Problem description - Exactly as written, print each of the entries.
++++ Supplied material ++++
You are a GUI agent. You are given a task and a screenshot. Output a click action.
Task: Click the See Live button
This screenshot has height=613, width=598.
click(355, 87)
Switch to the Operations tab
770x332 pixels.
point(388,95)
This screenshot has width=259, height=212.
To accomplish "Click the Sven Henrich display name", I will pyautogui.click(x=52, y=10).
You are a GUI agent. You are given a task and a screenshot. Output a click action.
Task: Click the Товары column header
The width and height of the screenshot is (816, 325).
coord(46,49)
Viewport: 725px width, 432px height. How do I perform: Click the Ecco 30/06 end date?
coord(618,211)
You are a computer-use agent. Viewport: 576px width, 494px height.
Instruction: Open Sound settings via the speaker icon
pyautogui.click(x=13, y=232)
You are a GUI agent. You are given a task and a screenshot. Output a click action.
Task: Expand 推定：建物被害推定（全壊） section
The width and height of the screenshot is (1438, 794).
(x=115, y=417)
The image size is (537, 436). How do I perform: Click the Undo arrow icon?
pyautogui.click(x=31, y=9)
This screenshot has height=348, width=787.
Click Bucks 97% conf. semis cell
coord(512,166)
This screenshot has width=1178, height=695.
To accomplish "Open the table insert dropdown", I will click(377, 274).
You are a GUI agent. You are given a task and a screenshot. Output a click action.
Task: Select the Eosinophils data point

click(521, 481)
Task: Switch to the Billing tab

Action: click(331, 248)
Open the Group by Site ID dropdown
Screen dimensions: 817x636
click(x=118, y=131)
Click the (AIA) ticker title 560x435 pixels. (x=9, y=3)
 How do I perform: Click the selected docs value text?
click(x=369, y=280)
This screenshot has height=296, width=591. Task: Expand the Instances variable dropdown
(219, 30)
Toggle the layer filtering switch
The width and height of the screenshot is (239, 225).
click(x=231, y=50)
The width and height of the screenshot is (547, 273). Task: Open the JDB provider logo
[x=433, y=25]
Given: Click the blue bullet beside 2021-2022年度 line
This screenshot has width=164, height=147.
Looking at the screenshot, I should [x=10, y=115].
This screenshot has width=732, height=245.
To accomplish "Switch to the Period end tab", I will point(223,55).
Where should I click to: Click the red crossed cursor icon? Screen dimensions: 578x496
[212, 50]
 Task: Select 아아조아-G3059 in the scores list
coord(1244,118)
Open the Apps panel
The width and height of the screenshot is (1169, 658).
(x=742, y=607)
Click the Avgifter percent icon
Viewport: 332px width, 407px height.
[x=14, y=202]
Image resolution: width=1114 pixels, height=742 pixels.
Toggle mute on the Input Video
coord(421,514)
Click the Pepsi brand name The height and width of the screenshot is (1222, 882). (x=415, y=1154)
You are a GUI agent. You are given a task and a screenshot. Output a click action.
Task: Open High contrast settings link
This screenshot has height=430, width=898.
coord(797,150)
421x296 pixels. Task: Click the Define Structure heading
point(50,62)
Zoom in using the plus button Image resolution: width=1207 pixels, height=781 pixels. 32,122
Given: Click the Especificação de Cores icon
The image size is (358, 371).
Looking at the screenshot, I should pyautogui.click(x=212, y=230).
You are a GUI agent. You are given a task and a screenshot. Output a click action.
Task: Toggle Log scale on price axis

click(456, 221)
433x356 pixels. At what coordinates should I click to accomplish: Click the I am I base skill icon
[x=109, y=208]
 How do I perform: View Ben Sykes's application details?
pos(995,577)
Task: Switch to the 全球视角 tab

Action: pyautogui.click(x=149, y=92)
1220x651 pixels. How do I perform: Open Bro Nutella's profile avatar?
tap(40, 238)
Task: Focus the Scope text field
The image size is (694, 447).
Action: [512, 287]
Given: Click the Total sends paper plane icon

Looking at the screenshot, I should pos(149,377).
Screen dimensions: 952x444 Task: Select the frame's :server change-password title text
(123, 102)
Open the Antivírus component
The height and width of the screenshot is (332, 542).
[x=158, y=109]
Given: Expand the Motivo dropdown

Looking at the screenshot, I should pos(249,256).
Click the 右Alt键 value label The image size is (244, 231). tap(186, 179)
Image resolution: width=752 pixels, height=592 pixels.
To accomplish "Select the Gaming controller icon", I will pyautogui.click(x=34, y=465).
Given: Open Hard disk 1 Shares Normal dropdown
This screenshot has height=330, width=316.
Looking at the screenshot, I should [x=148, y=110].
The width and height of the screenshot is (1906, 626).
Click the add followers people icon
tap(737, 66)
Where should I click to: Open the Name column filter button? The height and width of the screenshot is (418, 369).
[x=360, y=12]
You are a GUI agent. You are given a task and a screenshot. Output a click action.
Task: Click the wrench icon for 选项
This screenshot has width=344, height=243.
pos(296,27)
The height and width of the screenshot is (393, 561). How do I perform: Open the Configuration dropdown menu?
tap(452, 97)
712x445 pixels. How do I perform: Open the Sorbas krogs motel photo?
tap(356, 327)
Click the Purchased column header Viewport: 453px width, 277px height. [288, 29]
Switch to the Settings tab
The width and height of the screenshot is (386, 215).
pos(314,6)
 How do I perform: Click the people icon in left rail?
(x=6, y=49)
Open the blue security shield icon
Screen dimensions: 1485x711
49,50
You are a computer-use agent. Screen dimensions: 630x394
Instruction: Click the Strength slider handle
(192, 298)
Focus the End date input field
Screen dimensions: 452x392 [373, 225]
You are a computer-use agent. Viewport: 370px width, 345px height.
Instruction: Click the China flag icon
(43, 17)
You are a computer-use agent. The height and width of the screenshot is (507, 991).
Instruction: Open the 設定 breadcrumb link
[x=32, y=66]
++++
Solution to this exercise -
You are a GUI agent. You are given a task and a screenshot. Output a click action.
Task: Click the See Live button
This screenshot has height=613, width=598.
click(355, 87)
Switch to the Operations tab
770x332 pixels.
point(388,95)
This screenshot has width=259, height=212.
To accomplish "Click the Sven Henrich display name", I will pyautogui.click(x=52, y=10).
You are a GUI agent. You are given a task and a screenshot. Output a click action.
Task: Click the Товары column header
The width and height of the screenshot is (816, 325).
coord(46,49)
Viewport: 725px width, 432px height. How do I perform: Click the Ecco 30/06 end date?
coord(618,211)
You are a computer-use agent. Viewport: 576px width, 494px height.
Instruction: Open Sound settings via the speaker icon
pyautogui.click(x=13, y=232)
You are a GUI agent. You are given a task and a screenshot. Output a click action.
Task: Expand 推定：建物被害推定（全壊） section
The width and height of the screenshot is (1438, 794).
(x=115, y=417)
The image size is (537, 436). How do I perform: Click the Undo arrow icon?
pyautogui.click(x=31, y=9)
This screenshot has height=348, width=787.
Click Bucks 97% conf. semis cell
coord(512,166)
This screenshot has width=1178, height=695.
To accomplish "Open the table insert dropdown", I will click(377, 274).
You are a GUI agent. You are given a task and a screenshot. Output a click action.
Task: Select the Eosinophils data point

click(521, 481)
Task: Switch to the Billing tab

Action: click(331, 248)
Open the Group by Site ID dropdown
Screen dimensions: 817x636
click(x=118, y=131)
Click the (AIA) ticker title 560x435 pixels. (x=9, y=3)
 How do I perform: Click the selected docs value text?
click(x=369, y=280)
This screenshot has height=296, width=591. Task: Expand the Instances variable dropdown
(219, 30)
Toggle the layer filtering switch
The width and height of the screenshot is (239, 225).
click(x=231, y=50)
The width and height of the screenshot is (547, 273). Task: Open the JDB provider logo
[x=433, y=25]
Given: Click the blue bullet beside 2021-2022年度 line
This screenshot has width=164, height=147.
Looking at the screenshot, I should [x=10, y=115].
This screenshot has width=732, height=245.
To accomplish "Switch to the Period end tab", I will point(223,55).
Where should I click to: Click the red crossed cursor icon? Screen dimensions: 578x496
[212, 50]
 Task: Select 아아조아-G3059 in the scores list
coord(1244,118)
Open the Apps panel
The width and height of the screenshot is (1169, 658).
(x=742, y=607)
Click the Avgifter percent icon
Viewport: 332px width, 407px height.
[x=14, y=202]
Image resolution: width=1114 pixels, height=742 pixels.
Toggle mute on the Input Video
coord(421,514)
Click the Pepsi brand name The height and width of the screenshot is (1222, 882). (x=415, y=1154)
You are a GUI agent. You are given a task and a screenshot. Output a click action.
Task: Open High contrast settings link
This screenshot has height=430, width=898.
coord(797,150)
421x296 pixels. Task: Click the Define Structure heading
point(50,62)
Zoom in using the plus button Image resolution: width=1207 pixels, height=781 pixels. 32,122
Given: Click the Especificação de Cores icon
The image size is (358, 371).
Looking at the screenshot, I should pyautogui.click(x=212, y=230).
You are a GUI agent. You are given a task and a screenshot. Output a click action.
Task: Toggle Log scale on price axis

click(456, 221)
433x356 pixels. At what coordinates should I click to accomplish: Click the I am I base skill icon
[x=109, y=208]
 How do I perform: View Ben Sykes's application details?
pos(995,577)
Task: Switch to the 全球视角 tab

Action: pyautogui.click(x=149, y=92)
1220x651 pixels. How do I perform: Open Bro Nutella's profile avatar?
tap(40, 238)
Task: Focus the Scope text field
The image size is (694, 447).
Action: [512, 287]
Given: Click the Total sends paper plane icon

Looking at the screenshot, I should pos(149,377).
Screen dimensions: 952x444 Task: Select the frame's :server change-password title text
(123, 102)
Open the Antivírus component
The height and width of the screenshot is (332, 542).
[x=158, y=109]
Given: Expand the Motivo dropdown

Looking at the screenshot, I should pos(249,256).
Click the 右Alt键 value label The image size is (244, 231). tap(186, 179)
Image resolution: width=752 pixels, height=592 pixels.
To accomplish "Select the Gaming controller icon", I will pyautogui.click(x=34, y=465).
Given: Open Hard disk 1 Shares Normal dropdown
This screenshot has height=330, width=316.
Looking at the screenshot, I should [x=148, y=110].
The width and height of the screenshot is (1906, 626).
Click the add followers people icon
tap(737, 66)
Where should I click to: Open the Name column filter button? The height and width of the screenshot is (418, 369).
[x=360, y=12]
You are a GUI agent. You are given a task and a screenshot. Output a click action.
Task: Click the wrench icon for 选项
This screenshot has width=344, height=243.
pos(296,27)
The height and width of the screenshot is (393, 561). How do I perform: Open the Configuration dropdown menu?
tap(452, 97)
712x445 pixels. How do I perform: Open the Sorbas krogs motel photo?
tap(356, 327)
Click the Purchased column header Viewport: 453px width, 277px height. [288, 29]
Switch to the Settings tab
The width and height of the screenshot is (386, 215).
pos(314,6)
 How do I perform: Click the people icon in left rail?
(x=6, y=49)
Open the blue security shield icon
Screen dimensions: 1485x711
49,50
You are a computer-use agent. Screen dimensions: 630x394
Instruction: Click the Strength slider handle
(192, 298)
Focus the End date input field
Screen dimensions: 452x392 [373, 225]
You are a computer-use agent. Viewport: 370px width, 345px height.
Instruction: Click the China flag icon
(43, 17)
You are a computer-use agent. The height and width of the screenshot is (507, 991).
Instruction: Open the 設定 breadcrumb link
[x=32, y=66]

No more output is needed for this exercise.